DATA PROVIDED -
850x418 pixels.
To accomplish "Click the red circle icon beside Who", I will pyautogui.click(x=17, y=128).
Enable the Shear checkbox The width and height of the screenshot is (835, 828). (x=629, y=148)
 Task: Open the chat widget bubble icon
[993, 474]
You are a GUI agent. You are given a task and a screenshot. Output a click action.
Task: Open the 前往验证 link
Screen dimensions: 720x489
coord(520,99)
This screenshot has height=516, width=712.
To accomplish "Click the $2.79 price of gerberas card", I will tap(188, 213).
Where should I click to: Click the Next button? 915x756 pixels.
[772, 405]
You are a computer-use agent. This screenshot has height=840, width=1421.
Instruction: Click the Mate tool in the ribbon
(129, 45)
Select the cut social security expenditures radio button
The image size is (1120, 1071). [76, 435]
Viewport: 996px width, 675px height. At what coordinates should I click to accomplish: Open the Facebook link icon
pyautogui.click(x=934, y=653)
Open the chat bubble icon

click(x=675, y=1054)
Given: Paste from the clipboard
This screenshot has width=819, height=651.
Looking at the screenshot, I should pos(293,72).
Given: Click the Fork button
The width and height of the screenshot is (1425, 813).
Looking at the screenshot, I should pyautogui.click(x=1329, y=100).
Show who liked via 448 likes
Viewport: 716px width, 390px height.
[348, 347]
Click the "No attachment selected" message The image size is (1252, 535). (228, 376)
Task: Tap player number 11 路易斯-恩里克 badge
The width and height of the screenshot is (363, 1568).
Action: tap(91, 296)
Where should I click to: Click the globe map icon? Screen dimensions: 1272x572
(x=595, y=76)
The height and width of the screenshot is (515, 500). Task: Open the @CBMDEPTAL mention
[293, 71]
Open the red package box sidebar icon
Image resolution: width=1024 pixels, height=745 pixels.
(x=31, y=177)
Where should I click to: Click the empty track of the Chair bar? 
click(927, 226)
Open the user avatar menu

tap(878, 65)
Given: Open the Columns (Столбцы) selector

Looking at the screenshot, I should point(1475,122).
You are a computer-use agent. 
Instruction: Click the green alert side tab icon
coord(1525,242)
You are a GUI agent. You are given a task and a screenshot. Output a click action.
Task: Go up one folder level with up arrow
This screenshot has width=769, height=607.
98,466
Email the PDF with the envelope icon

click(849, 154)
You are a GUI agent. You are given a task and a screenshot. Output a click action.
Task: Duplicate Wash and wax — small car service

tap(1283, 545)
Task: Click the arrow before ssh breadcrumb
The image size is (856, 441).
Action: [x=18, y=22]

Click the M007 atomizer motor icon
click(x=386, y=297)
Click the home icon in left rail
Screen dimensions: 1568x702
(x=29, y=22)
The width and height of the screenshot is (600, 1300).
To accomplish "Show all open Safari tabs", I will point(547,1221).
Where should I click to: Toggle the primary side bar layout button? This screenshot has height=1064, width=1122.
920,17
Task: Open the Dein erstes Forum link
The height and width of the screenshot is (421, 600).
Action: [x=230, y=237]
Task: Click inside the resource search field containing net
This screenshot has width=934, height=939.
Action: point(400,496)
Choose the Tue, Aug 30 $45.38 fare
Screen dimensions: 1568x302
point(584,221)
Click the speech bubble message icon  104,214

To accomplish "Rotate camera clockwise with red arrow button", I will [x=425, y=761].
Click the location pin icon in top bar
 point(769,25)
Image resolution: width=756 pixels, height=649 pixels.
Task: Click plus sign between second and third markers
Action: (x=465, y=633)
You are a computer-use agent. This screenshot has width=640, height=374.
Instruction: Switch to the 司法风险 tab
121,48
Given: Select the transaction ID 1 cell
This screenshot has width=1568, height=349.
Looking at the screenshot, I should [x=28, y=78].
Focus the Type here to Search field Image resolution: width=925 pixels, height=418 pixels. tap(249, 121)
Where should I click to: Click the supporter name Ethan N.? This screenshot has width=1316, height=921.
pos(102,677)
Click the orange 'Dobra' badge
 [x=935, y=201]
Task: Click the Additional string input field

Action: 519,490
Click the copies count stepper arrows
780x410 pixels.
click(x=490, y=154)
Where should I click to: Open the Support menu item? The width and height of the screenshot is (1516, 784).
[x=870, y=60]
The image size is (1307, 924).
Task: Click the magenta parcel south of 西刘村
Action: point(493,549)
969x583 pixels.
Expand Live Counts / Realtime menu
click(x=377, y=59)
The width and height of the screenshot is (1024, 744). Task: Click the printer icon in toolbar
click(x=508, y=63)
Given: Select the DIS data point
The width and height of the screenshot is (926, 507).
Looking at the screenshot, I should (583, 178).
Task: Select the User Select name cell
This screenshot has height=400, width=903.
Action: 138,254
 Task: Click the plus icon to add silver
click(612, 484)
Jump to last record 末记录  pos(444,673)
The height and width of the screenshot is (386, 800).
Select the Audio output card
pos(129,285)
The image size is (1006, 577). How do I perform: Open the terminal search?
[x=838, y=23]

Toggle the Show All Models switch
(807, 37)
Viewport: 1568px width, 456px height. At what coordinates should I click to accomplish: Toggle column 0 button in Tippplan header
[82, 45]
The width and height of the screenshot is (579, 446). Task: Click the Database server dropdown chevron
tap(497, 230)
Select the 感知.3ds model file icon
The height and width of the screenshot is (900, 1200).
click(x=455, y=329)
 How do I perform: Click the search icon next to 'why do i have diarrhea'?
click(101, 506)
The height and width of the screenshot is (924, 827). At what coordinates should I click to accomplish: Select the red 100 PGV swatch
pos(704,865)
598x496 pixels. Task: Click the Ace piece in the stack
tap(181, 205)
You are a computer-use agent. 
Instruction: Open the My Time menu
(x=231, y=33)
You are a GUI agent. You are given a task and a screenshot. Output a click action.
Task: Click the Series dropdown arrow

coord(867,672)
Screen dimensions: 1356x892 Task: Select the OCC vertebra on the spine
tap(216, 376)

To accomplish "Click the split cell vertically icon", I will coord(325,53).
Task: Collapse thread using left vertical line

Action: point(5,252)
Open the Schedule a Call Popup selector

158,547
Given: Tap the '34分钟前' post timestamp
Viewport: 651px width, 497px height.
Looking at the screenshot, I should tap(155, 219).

TASK OBJECTIVE - Repeat the material above in its entirety, exactly.

THE COMPLETED TASK -
850x418 pixels.
To accomplish "Click the red circle icon beside Who", I will pyautogui.click(x=17, y=128).
Enable the Shear checkbox The width and height of the screenshot is (835, 828). (x=629, y=148)
 Task: Open the chat widget bubble icon
[993, 474]
You are a GUI agent. You are given a task and a screenshot. Output a click action.
Task: Open the 前往验证 link
Screen dimensions: 720x489
coord(520,99)
This screenshot has height=516, width=712.
To accomplish "Click the $2.79 price of gerberas card", I will tap(188, 213).
Where should I click to: Click the Next button? 915x756 pixels.
[772, 405]
You are a computer-use agent. This screenshot has height=840, width=1421.
Instruction: Click the Mate tool in the ribbon
(129, 45)
Select the cut social security expenditures radio button
The image size is (1120, 1071). [76, 435]
Viewport: 996px width, 675px height. At what coordinates should I click to accomplish: Open the Facebook link icon
pyautogui.click(x=934, y=653)
Open the chat bubble icon

click(x=675, y=1054)
Given: Paste from the clipboard
This screenshot has width=819, height=651.
Looking at the screenshot, I should pos(293,72).
Given: Click the Fork button
The width and height of the screenshot is (1425, 813).
Looking at the screenshot, I should pyautogui.click(x=1329, y=100).
Show who liked via 448 likes
Viewport: 716px width, 390px height.
[348, 347]
Click the "No attachment selected" message The image size is (1252, 535). (228, 376)
Task: Tap player number 11 路易斯-恩里克 badge
The width and height of the screenshot is (363, 1568).
Action: tap(91, 296)
Where should I click to: Click the globe map icon? Screen dimensions: 1272x572
(x=595, y=76)
The height and width of the screenshot is (515, 500). Task: Open the @CBMDEPTAL mention
[293, 71]
Open the red package box sidebar icon
Image resolution: width=1024 pixels, height=745 pixels.
(x=31, y=177)
Where should I click to: Click the empty track of the Chair bar? 
click(927, 226)
Open the user avatar menu

tap(878, 65)
Given: Open the Columns (Столбцы) selector

Looking at the screenshot, I should point(1475,122).
You are a computer-use agent. 
Instruction: Click the green alert side tab icon
coord(1525,242)
You are a GUI agent. You are given a task and a screenshot. Output a click action.
Task: Go up one folder level with up arrow
This screenshot has width=769, height=607.
98,466
Email the PDF with the envelope icon

click(849, 154)
You are a GUI agent. You are given a task and a screenshot. Output a click action.
Task: Duplicate Wash and wax — small car service

tap(1283, 545)
Task: Click the arrow before ssh breadcrumb
The image size is (856, 441).
Action: [x=18, y=22]

Click the M007 atomizer motor icon
click(x=386, y=297)
Click the home icon in left rail
Screen dimensions: 1568x702
(x=29, y=22)
The width and height of the screenshot is (600, 1300).
To accomplish "Show all open Safari tabs", I will point(547,1221).
Where should I click to: Toggle the primary side bar layout button? This screenshot has height=1064, width=1122.
920,17
Task: Open the Dein erstes Forum link
The height and width of the screenshot is (421, 600).
Action: [x=230, y=237]
Task: Click inside the resource search field containing net
This screenshot has width=934, height=939.
Action: point(400,496)
Choose the Tue, Aug 30 $45.38 fare
Screen dimensions: 1568x302
point(584,221)
Click the speech bubble message icon  104,214

To accomplish "Rotate camera clockwise with red arrow button", I will [x=425, y=761].
Click the location pin icon in top bar
 point(769,25)
Image resolution: width=756 pixels, height=649 pixels.
Task: Click plus sign between second and third markers
Action: (x=465, y=633)
You are a computer-use agent. This screenshot has width=640, height=374.
Instruction: Switch to the 司法风险 tab
121,48
Given: Select the transaction ID 1 cell
This screenshot has width=1568, height=349.
Looking at the screenshot, I should [x=28, y=78].
Focus the Type here to Search field Image resolution: width=925 pixels, height=418 pixels. tap(249, 121)
Where should I click to: Click the supporter name Ethan N.? This screenshot has width=1316, height=921.
pos(102,677)
Click the orange 'Dobra' badge
 [x=935, y=201]
Task: Click the Additional string input field

Action: 519,490
Click the copies count stepper arrows
780x410 pixels.
click(x=490, y=154)
Where should I click to: Open the Support menu item? The width and height of the screenshot is (1516, 784).
[x=870, y=60]
The image size is (1307, 924).
Task: Click the magenta parcel south of 西刘村
Action: point(493,549)
969x583 pixels.
Expand Live Counts / Realtime menu
click(x=377, y=59)
The width and height of the screenshot is (1024, 744). Task: Click the printer icon in toolbar
click(x=508, y=63)
Given: Select the DIS data point
The width and height of the screenshot is (926, 507).
Looking at the screenshot, I should (583, 178).
Task: Select the User Select name cell
This screenshot has height=400, width=903.
Action: 138,254
 Task: Click the plus icon to add silver
click(612, 484)
Jump to last record 末记录  pos(444,673)
The height and width of the screenshot is (386, 800).
Select the Audio output card
pos(129,285)
The image size is (1006, 577). How do I perform: Open the terminal search?
[x=838, y=23]

Toggle the Show All Models switch
(807, 37)
Viewport: 1568px width, 456px height. At what coordinates should I click to accomplish: Toggle column 0 button in Tippplan header
[82, 45]
The width and height of the screenshot is (579, 446). Task: Click the Database server dropdown chevron
tap(497, 230)
Select the 感知.3ds model file icon
The height and width of the screenshot is (900, 1200).
click(x=455, y=329)
 How do I perform: Click the search icon next to 'why do i have diarrhea'?
click(101, 506)
The height and width of the screenshot is (924, 827). At what coordinates should I click to accomplish: Select the red 100 PGV swatch
pos(704,865)
598x496 pixels. Task: Click the Ace piece in the stack
tap(181, 205)
You are a computer-use agent. 
Instruction: Open the My Time menu
(x=231, y=33)
You are a GUI agent. You are given a task and a screenshot. Output a click action.
Task: Click the Series dropdown arrow

coord(867,672)
Screen dimensions: 1356x892 Task: Select the OCC vertebra on the spine
tap(216, 376)

To accomplish "Click the split cell vertically icon", I will coord(325,53).
Task: Collapse thread using left vertical line

Action: point(5,252)
Open the Schedule a Call Popup selector

158,547
Given: Tap the '34分钟前' post timestamp
Viewport: 651px width, 497px height.
Looking at the screenshot, I should tap(155, 219).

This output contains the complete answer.